Chat & completion

Two runtime tools cover interactive and one-shot generation.

Interactive chat

basert chat <model> [options]

Drops you into a REPL. /clear resets the conversation; quit exits. Each response prints prefill/decode throughput.

FlagDefaultPurpose
--temp <F>0.7Sampling temperature.
--top-k <N>40Top-K candidates.
--top-p <F>0.9Nucleus sampling threshold.
--min-p <F>0.0Min-P filter.
--repeat-penalty <F>1.1Repetition penalty.
--max-tokens <N>256Max tokens per response.
--max-context <N>4096Context window size.
--think / --no-thinkonShow / hide <think> blocks (Qwen3 thinking mode).
--kv-bits 4|8|16autoKV cache element width.
--paged-kvoffPaged KV cache + block-table dispatch.
--max-batch-size <N>1Max concurrent sequences for batched decode.
basert chat Qwen/Qwen3-4B --temp 0.8 --top-p 0.95 --max-context 8192 --no-think

One-shot completion

basert complete <model> --prompt <text> [options]

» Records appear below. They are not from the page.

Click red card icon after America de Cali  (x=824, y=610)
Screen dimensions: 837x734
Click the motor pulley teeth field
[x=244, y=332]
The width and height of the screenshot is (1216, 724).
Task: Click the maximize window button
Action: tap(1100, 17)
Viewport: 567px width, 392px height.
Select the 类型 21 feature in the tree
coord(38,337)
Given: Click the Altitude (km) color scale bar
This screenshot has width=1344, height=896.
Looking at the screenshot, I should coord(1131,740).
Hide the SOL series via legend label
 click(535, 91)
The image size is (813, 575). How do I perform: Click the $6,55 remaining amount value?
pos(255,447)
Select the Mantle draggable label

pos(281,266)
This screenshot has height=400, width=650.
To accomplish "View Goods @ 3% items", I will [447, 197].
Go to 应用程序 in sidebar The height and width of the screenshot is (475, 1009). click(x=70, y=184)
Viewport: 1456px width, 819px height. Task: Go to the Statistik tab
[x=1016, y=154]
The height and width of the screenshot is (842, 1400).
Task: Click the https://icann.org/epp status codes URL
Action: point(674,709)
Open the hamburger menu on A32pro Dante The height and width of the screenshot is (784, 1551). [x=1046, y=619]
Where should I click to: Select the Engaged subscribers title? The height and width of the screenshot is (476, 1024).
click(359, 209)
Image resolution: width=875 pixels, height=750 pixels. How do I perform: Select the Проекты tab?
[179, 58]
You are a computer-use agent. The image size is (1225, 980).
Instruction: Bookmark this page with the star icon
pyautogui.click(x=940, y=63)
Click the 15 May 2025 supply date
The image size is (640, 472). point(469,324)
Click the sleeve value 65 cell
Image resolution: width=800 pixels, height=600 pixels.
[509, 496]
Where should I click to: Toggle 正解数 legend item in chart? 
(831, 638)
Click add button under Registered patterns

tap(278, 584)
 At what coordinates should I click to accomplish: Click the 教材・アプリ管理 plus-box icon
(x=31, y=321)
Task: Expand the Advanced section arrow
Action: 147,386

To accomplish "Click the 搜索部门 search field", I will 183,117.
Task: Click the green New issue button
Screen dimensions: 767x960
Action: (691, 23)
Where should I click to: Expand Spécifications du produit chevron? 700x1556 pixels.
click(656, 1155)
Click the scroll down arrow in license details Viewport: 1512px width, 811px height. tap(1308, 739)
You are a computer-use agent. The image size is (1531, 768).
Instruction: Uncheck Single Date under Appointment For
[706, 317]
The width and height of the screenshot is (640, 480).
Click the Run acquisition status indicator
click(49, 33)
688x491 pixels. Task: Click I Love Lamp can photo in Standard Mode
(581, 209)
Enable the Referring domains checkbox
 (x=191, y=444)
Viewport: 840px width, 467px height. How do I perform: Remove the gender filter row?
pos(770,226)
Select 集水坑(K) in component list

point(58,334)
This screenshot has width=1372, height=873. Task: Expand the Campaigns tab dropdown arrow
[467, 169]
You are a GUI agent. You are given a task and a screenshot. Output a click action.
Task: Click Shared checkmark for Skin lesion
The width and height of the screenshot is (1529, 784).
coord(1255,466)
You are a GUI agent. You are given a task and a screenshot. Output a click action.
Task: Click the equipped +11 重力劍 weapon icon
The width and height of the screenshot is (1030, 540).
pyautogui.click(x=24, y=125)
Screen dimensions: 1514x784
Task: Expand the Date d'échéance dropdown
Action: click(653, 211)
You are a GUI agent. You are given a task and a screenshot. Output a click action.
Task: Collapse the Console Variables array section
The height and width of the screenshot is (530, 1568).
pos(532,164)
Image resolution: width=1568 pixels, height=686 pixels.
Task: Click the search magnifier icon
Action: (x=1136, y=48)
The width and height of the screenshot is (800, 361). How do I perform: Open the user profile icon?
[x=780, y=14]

Runs a single prompt and prints the result — ideal for scripts and pipelines.

FlagDefaultPurpose
--prompt <text>Prompt text (required).
--system <text>System prompt (only with --chat).
--chatoffWrap --prompt with the model's chat template.
--image <path>Attach an image (multimodal models).
--audio <path>Attach audio (multimodal models).
--max-tokens <N>256Max tokens to generate.
--temp <F>0.0Temperature (0 = greedy).
--top-k <N>40Top-K.
--top-p <F>0.9Top-P.
--repeat-penalty <F>1.0Repetition penalty.
--kv-bits 4|8|16autoKV cache element width.
--paged-kvoffPaged KV cache.
# plain completion
basert complete Qwen/Qwen3-4B --prompt "List three Metal GPU tips." --max-tokens 128

# chat-templated, with a system prompt
basert complete Qwen/Qwen3-4B --chat \
  --system "You are concise." --prompt "Why is RoPE useful?"

# multimodal
basert complete <vlm-model> --image ./photo.png --prompt "Describe this image."

KV-cache width

--kv-bits trades memory for precision: 16 (f16) is highest quality, 8 and 4 shrink the cache so you can fit longer contexts or more concurrent sequences. The default is chosen per model. Pair with --paged-kv for block-table-based allocation.